|Title||Identifying 14 MHz Propagation Modes Using FST4W SNR and Spectral Spread|
|Publication Type||Conference Proceedings|
|Year of Conference||2023|
|Conference Name||HamSCI Workshop 2023|
|Conference Location||Scranton, PA|
The FST4W protocol within the WSJT-X family of weak signal communications programs has an advantage over the widely used WSPR protocol in that it estimates spectral spreading. With modern equipment of modest cost, readily available to the radio amateur, spectral spread at the transmitter and receiver can be less than 30 mHz. This is much lower than spectral spread imposed on signals by ionospheric refraction or ground or sea scatter. Simple two-dimensional scatter plots of spectral spread and signal to noise ratio, alongside time series plots, show clear clustering attributable to different propagation modes. Using a single FST4W transmitter in Northern California and reports from eleven receivers from 2.4 km to over 3000 km to the west, north and east spectral spreading/signal to noise ratio clusters for surface wave and ionospheric 1F and 2F paths were easily identifiable.
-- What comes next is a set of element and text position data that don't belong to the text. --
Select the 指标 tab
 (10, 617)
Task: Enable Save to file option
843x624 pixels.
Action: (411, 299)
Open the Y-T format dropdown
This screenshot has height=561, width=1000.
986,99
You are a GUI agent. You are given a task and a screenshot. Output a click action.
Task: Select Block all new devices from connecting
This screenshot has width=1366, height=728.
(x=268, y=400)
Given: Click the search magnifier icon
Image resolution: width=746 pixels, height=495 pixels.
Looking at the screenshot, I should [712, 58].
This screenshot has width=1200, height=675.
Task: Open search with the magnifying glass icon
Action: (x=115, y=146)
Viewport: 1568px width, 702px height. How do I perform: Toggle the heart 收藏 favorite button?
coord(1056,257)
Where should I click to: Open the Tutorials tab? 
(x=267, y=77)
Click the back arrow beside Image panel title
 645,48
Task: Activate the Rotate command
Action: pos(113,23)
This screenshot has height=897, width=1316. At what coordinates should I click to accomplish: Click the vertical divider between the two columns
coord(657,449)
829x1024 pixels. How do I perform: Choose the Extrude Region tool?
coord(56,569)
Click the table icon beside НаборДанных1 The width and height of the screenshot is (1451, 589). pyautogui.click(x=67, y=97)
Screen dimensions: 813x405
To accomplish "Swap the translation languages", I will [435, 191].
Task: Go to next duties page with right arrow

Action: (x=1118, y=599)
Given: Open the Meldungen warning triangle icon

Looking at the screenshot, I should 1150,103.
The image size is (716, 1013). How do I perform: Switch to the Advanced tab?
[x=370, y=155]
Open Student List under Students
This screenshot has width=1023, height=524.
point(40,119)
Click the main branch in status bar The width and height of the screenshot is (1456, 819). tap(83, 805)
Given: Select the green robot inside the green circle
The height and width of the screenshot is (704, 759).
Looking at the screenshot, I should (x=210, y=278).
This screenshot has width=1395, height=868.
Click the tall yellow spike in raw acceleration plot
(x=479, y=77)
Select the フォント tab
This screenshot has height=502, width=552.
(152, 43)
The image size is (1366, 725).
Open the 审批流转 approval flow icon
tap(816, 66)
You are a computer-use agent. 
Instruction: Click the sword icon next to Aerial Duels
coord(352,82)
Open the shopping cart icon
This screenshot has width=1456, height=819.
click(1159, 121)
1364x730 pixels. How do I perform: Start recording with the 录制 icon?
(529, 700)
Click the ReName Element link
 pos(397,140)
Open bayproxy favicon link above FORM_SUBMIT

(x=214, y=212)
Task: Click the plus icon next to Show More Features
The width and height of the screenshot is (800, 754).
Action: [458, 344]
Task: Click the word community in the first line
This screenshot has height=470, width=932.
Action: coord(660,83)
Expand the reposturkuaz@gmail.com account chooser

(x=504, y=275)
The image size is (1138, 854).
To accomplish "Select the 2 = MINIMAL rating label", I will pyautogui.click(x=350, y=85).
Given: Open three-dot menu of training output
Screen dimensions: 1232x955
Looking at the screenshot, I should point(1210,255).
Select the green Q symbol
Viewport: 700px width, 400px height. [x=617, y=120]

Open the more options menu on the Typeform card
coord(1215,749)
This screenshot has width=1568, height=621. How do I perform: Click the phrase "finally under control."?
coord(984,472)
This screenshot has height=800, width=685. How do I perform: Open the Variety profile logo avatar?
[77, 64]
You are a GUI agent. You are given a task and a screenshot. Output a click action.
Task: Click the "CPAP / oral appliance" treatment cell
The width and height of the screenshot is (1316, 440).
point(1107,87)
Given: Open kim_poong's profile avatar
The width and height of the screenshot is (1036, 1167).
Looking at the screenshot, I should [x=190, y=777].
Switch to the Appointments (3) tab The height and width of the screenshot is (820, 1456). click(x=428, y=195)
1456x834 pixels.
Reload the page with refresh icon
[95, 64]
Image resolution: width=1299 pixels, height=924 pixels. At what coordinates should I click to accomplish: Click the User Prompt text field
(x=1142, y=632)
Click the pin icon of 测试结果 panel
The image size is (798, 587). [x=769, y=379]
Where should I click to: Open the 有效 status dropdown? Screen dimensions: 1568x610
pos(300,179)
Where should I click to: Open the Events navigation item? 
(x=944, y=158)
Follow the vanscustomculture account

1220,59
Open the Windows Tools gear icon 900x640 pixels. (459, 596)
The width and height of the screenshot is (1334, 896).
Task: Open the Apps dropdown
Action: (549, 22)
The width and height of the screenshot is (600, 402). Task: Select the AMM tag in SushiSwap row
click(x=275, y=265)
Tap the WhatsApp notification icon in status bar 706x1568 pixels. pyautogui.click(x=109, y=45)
Other clusters were not so obvious. In particular, the prevalence of 2F ground side-scatter, or skew off great circle propagation, also termed 'above the basic maximum usable frequency' propagation, at ranges of 40 to 1000 km was unexpected. This mode was also seen after dusk at more distant receivers, following on from 1F propagation as the maximum usable frequency fell. This mode was easily tracked across different receivers by its high spectral spread, 500 mHz to 650 mHz, some eight times that of 1F propagation. Instances of 'above the basic maximum usable frequency' nighttime propagation due to, we hypothesize, refraction from patches in the ionosphere with much higher electron density than the background plasma were identified by their low spectral spreading at 1000 km and 1525 km. Identifying the particular propagation mode over a path may be of interest to the radio amateur, for example, if the current mode is 2F ground side-scatter, antenna headings along the great circle path may not give best results. Propagation mode identification using FST4W could be a radio amateur contribution to the ionospheric science programs of the 2023 and 2024 Festivals of Eclipse Science, charting changes in propagation modes as changes in solar flux affected ionospheric dynamics and structure.